7. Specific memory access instructions with powerful auto‐indexing addressing modes.

8. Flexible multiple register load and store instructions.

I am just listing the ARM and Neon Instruction set. For detail information please refer the ARM technical reference manual.

Basic Operational instructions:

Arithmetic Operations

· ADD, ADDC, SUB, SUBC, RSB, RSC.

Syntax: <neumonic>{S}<c><q> {<Rd>,} <Rn>, <Rm>

Rd: Destination Register, Rn & Rm: Source Registers, c: Condition flag, neumonic: Operation, If S is present, the instruction updates the flags.

Logical Operations

· AND, ORR, EOR, BIC, ORN.

Syntax: <neumonic>{S}<c><q> {<Rd>,} <Rn>, <Rm>

Rd: Destination Register, Rn & Rm: Source Registers, c: Condition flag, neumonic: Operation, If S is present, the instruction updates the flags.

Multiplication and division Operations.

· MUL, MULL, MLA, MLAL

Syntax: <neumonic>{S}<c><q> {<Rd>,} <Rn>, <Rm>

Rd: Destination Register, Rn & Rm: Source Registers, c: Condition flag, neumonic: Operation, If S is present, the instruction updates the flags.

Data Movement and Stack Operations.

· MOV, MVN, PUSH, POP, MSR, MRS.

Syntax: <neumonic>{S}<c><q> {<Rd>,} <Rn>

Rd: Destination Register, Rn & Rm: Source Registers, c: Condition flag, neumonic: Operation, If S is present, the instruction updates the flags.
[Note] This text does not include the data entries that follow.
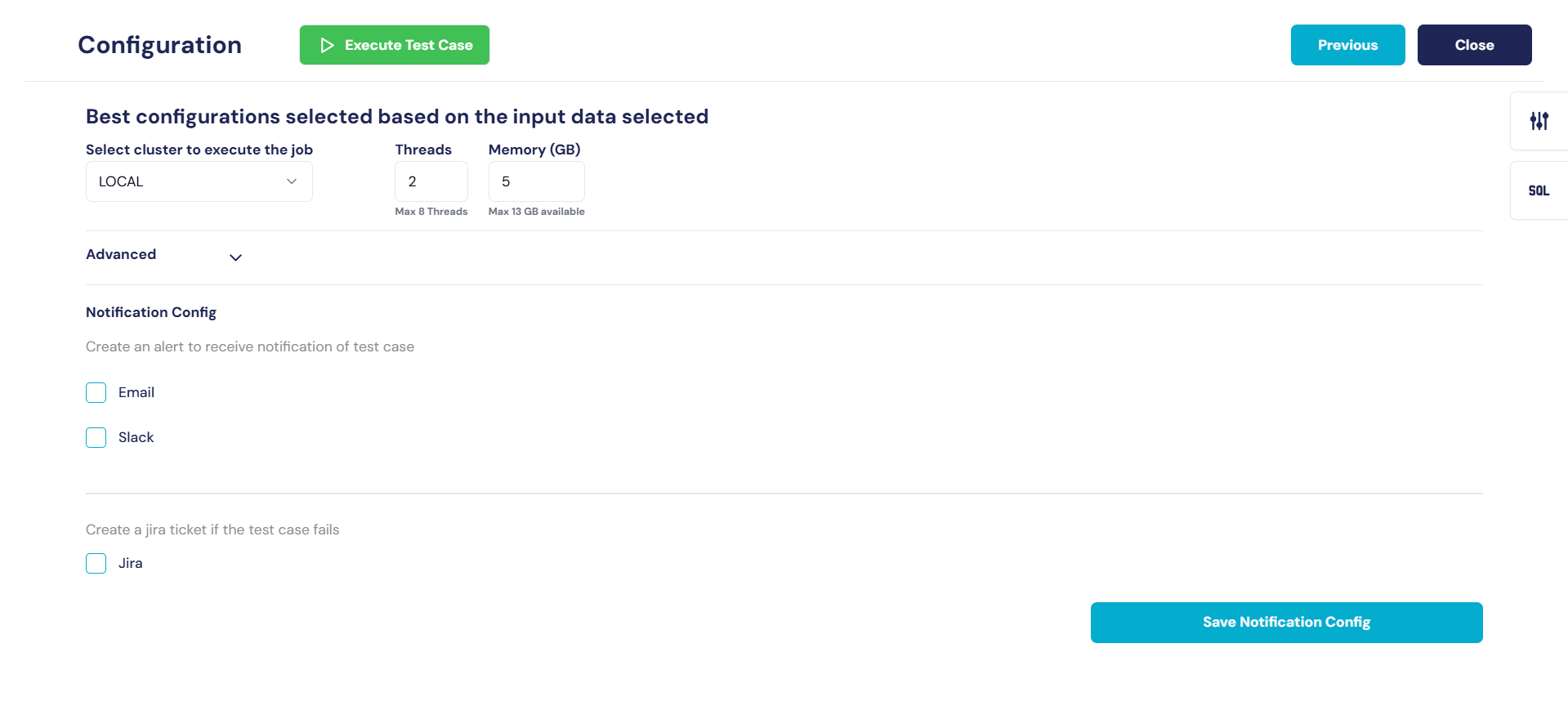This screenshot has height=706, width=1568.
Task: Check the Jira ticket checkbox
Action: [x=96, y=564]
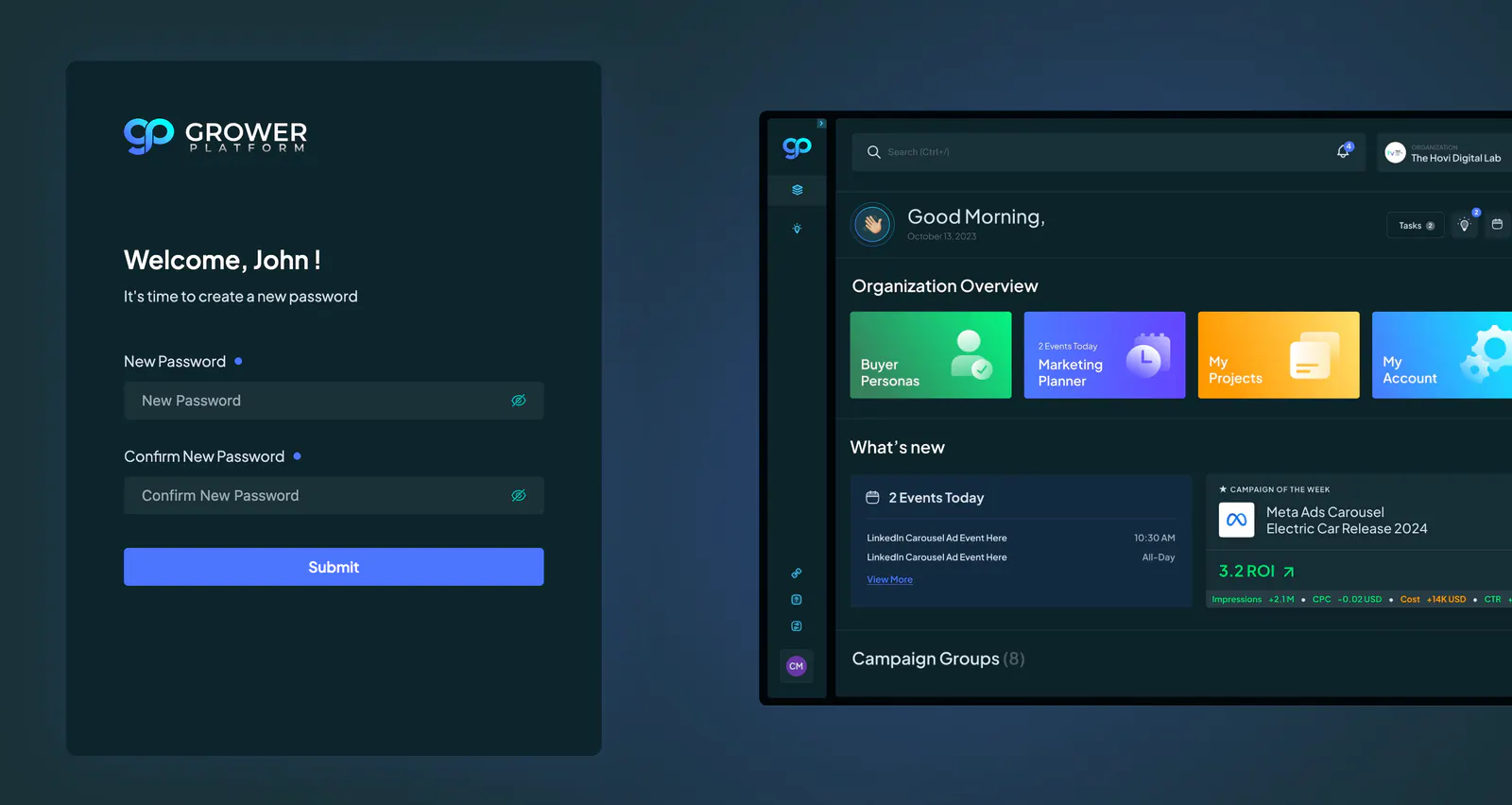The width and height of the screenshot is (1512, 805).
Task: Open the Buyer Personas card
Action: (x=931, y=355)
Compare, Conditional and Convert Instructions.

· TST, TEQ, CMP, CMN.

Syntax: <neumonic>{S}<c><q> {<Rd>,} <Rn>

Rd: Destination Register, Rn & Rm: Source Registers, c: Condition flag, neumonic: Operation, If S is present, the instruction updates the flags.

Load and Store Instructions.

· LDR, STR, LDM, STM, LDMIA, LDMIB, STMIA, STMIB.

Syntax:< neumonic >{<cond>}{<size>} Rd, <address>.

Rd: Destination Register, address: Data address. cond: Condition flag, neumonic: Operation, Size: Size of data.

Other Instructions.

· SWI, REV, ROR, LSL, LSR, ASR, RRX, B, BL, BX, BLX.

Syntax: <neumonic>{S}<c><q> {<Rd>,} <Rn>

Rd: Destination Register, Rn & Rm: Source Registers, c: Condition flag, neumonic: Operation, If S is present, the instruction updates the flags.

Single Register data transfer:

· The basic load and store instructions are: Load and Store Word or Byte LDR / STR / LDRB / STRB.

· ARMv4 adds support for Half words and signed data: LDRH / STRH.

· Load Signed Byte or Halfword ‐ Value and sign extend to 32 bits: LDRSB / LDRSH.

· Conditionally executed by appropriate condition code STR / LDR: LDREQB

· Syntax:<LDR|STR>{<cond>}{<size>} Rd, <address>.

Block Register data transfer.

· Load and Store Multiple instructions (LDM / STM) allow transfer to or from memory.

· Any subset of current bank of registers (default).

· Whole Register bank or subset copied with single Instruction.

· Appending ‘!’ can update Base register.

· Operated in Little Endian.

· Very efficient for saving and restoring context, Moving large blocks of data.

Instruction Set for NEON Assembly

Arithmetic Operations:

· VABA, VABD, VABS, VADD, VADDHN, VHADD, VADDL, VADDW, VSUB, VSUBHN, VHSUBB, VSUBL, VSUBH, VPADD, VPADDL.